BEGIN

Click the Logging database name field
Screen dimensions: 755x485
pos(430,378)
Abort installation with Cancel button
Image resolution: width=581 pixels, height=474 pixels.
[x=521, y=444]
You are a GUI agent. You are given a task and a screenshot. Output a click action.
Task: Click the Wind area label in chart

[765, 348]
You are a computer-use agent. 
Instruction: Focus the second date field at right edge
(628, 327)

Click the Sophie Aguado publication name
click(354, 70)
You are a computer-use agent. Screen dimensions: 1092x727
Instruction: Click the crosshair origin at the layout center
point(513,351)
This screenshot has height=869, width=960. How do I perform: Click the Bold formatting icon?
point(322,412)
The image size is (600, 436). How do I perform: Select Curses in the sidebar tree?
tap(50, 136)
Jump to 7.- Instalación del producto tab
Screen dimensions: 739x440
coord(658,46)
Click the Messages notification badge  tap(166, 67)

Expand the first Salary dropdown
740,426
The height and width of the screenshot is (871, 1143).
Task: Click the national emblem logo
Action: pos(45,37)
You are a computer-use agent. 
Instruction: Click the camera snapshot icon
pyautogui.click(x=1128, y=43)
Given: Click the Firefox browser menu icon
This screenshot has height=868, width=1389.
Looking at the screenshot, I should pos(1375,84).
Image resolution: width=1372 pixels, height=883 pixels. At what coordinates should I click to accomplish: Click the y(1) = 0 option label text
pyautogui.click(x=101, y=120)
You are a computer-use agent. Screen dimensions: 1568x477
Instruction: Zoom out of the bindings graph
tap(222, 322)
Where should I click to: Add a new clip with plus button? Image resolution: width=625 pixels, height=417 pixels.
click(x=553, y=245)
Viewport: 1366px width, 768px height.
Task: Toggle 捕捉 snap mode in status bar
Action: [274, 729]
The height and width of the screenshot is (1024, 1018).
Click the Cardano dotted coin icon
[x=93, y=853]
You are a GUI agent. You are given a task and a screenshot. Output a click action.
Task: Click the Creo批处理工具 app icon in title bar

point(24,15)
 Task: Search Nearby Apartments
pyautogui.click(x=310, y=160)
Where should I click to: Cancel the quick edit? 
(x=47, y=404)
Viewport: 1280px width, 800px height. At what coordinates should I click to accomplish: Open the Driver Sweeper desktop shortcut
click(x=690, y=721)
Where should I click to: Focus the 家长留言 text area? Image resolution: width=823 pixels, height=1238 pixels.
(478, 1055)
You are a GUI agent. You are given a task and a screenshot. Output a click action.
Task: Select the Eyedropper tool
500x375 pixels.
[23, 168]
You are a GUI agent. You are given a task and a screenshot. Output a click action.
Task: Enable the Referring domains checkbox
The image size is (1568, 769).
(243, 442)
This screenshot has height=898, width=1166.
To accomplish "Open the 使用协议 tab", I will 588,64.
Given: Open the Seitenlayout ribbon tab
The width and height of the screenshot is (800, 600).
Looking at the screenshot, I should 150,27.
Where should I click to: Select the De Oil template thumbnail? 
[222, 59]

END

Output the lines above verbatim and in full.

[EXPECTED ANSWER]:
Click the Logging database name field
Screen dimensions: 755x485
pos(430,378)
Abort installation with Cancel button
Image resolution: width=581 pixels, height=474 pixels.
[x=521, y=444]
You are a GUI agent. You are given a task and a screenshot. Output a click action.
Task: Click the Wind area label in chart

[765, 348]
You are a computer-use agent. 
Instruction: Focus the second date field at right edge
(628, 327)

Click the Sophie Aguado publication name
click(354, 70)
You are a computer-use agent. Screen dimensions: 1092x727
Instruction: Click the crosshair origin at the layout center
point(513,351)
This screenshot has height=869, width=960. How do I perform: Click the Bold formatting icon?
point(322,412)
The image size is (600, 436). How do I perform: Select Curses in the sidebar tree?
tap(50, 136)
Jump to 7.- Instalación del producto tab
Screen dimensions: 739x440
coord(658,46)
Click the Messages notification badge  tap(166, 67)

Expand the first Salary dropdown
740,426
The height and width of the screenshot is (871, 1143).
Task: Click the national emblem logo
Action: pos(45,37)
You are a computer-use agent. 
Instruction: Click the camera snapshot icon
pyautogui.click(x=1128, y=43)
Given: Click the Firefox browser menu icon
This screenshot has height=868, width=1389.
Looking at the screenshot, I should pos(1375,84).
Image resolution: width=1372 pixels, height=883 pixels. At what coordinates should I click to accomplish: Click the y(1) = 0 option label text
pyautogui.click(x=101, y=120)
You are a computer-use agent. Screen dimensions: 1568x477
Instruction: Zoom out of the bindings graph
tap(222, 322)
Where should I click to: Add a new clip with plus button? Image resolution: width=625 pixels, height=417 pixels.
click(x=553, y=245)
Viewport: 1366px width, 768px height.
Task: Toggle 捕捉 snap mode in status bar
Action: [274, 729]
The height and width of the screenshot is (1024, 1018).
Click the Cardano dotted coin icon
[x=93, y=853]
You are a GUI agent. You are given a task and a screenshot. Output a click action.
Task: Click the Creo批处理工具 app icon in title bar

point(24,15)
 Task: Search Nearby Apartments
pyautogui.click(x=310, y=160)
Where should I click to: Cancel the quick edit? 
(x=47, y=404)
Viewport: 1280px width, 800px height. At what coordinates should I click to accomplish: Open the Driver Sweeper desktop shortcut
click(x=690, y=721)
Where should I click to: Focus the 家长留言 text area? Image resolution: width=823 pixels, height=1238 pixels.
(478, 1055)
You are a GUI agent. You are given a task and a screenshot. Output a click action.
Task: Select the Eyedropper tool
500x375 pixels.
[23, 168]
You are a GUI agent. You are given a task and a screenshot. Output a click action.
Task: Enable the Referring domains checkbox
The image size is (1568, 769).
(243, 442)
This screenshot has height=898, width=1166.
To accomplish "Open the 使用协议 tab", I will 588,64.
Given: Open the Seitenlayout ribbon tab
The width and height of the screenshot is (800, 600).
Looking at the screenshot, I should 150,27.
Where should I click to: Select the De Oil template thumbnail? 
[222, 59]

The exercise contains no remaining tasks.